At the end of October, the NCAA approved an up to $2000 "stipend" for college athletes with full (not partial) scholarships. No matter how you want to spin it, it's a salary for the athletes who qualify for it.
The catch is that while the wage was approved by a committee, it can be overridden at the NCAA's annual convention if enough members schools vote to do so. It appears that's exactly what has happened:
[NCAA Division I vice president of governance David] Berst said 97 schools have signed onto the override measure, more than the 75 needed for the NCAA board to reconsider the stipend. If that number hits 125 by Dec. 26, the legislation would be suspended.
Either way, the Division I Board of Directors has three options: Rescind the stipend and operate under previous NCAA rules, modify the rule or create a new proposal that would go back to the schools for another 60-day comment period, or allow members to vote on the override. It would a take 5/8ths majority of the roughly 350 Division I members to pass.

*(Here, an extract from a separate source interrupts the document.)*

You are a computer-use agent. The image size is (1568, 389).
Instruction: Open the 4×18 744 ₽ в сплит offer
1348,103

Berst also said that somewhere in the neighborhood of 1,000 athletes signed with schools in November, and those who were promised the stipend will receive it no matter what happens at the upcoming convention. At least they got that part right.

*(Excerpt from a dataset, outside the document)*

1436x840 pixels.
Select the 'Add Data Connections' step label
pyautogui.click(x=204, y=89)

The stipend plan has elicited a lot of criticism, but it seems that the main problems that schools are raising have to do with Title IX, added expenses, and feeling obligated to add the expenses to keep up with other programs competitively. Currently, NCAA rules allow up to 145 full (not partial) scholarships based on how many full scholarship sports a school sponsors. To give all of them the $2000 would raise expenses by $290,000 per year. That might be pocket change for the biggest football factories, but keep in mind that Division I has 350 schools in it. There are plenty of institutions potentially on the hook for some of that who are a long way off from paying millions to just the head football coach annually.
Ultimately, the problem here is that Division I is an entity where Florida, Maryland, and Texas are grouped in with Florida Gulf Coast, Maryland-Baltimore County and Texas A&M-Corpus Christi. As long as that farce continues, NCAA reform efforts are going to be seriously hampered.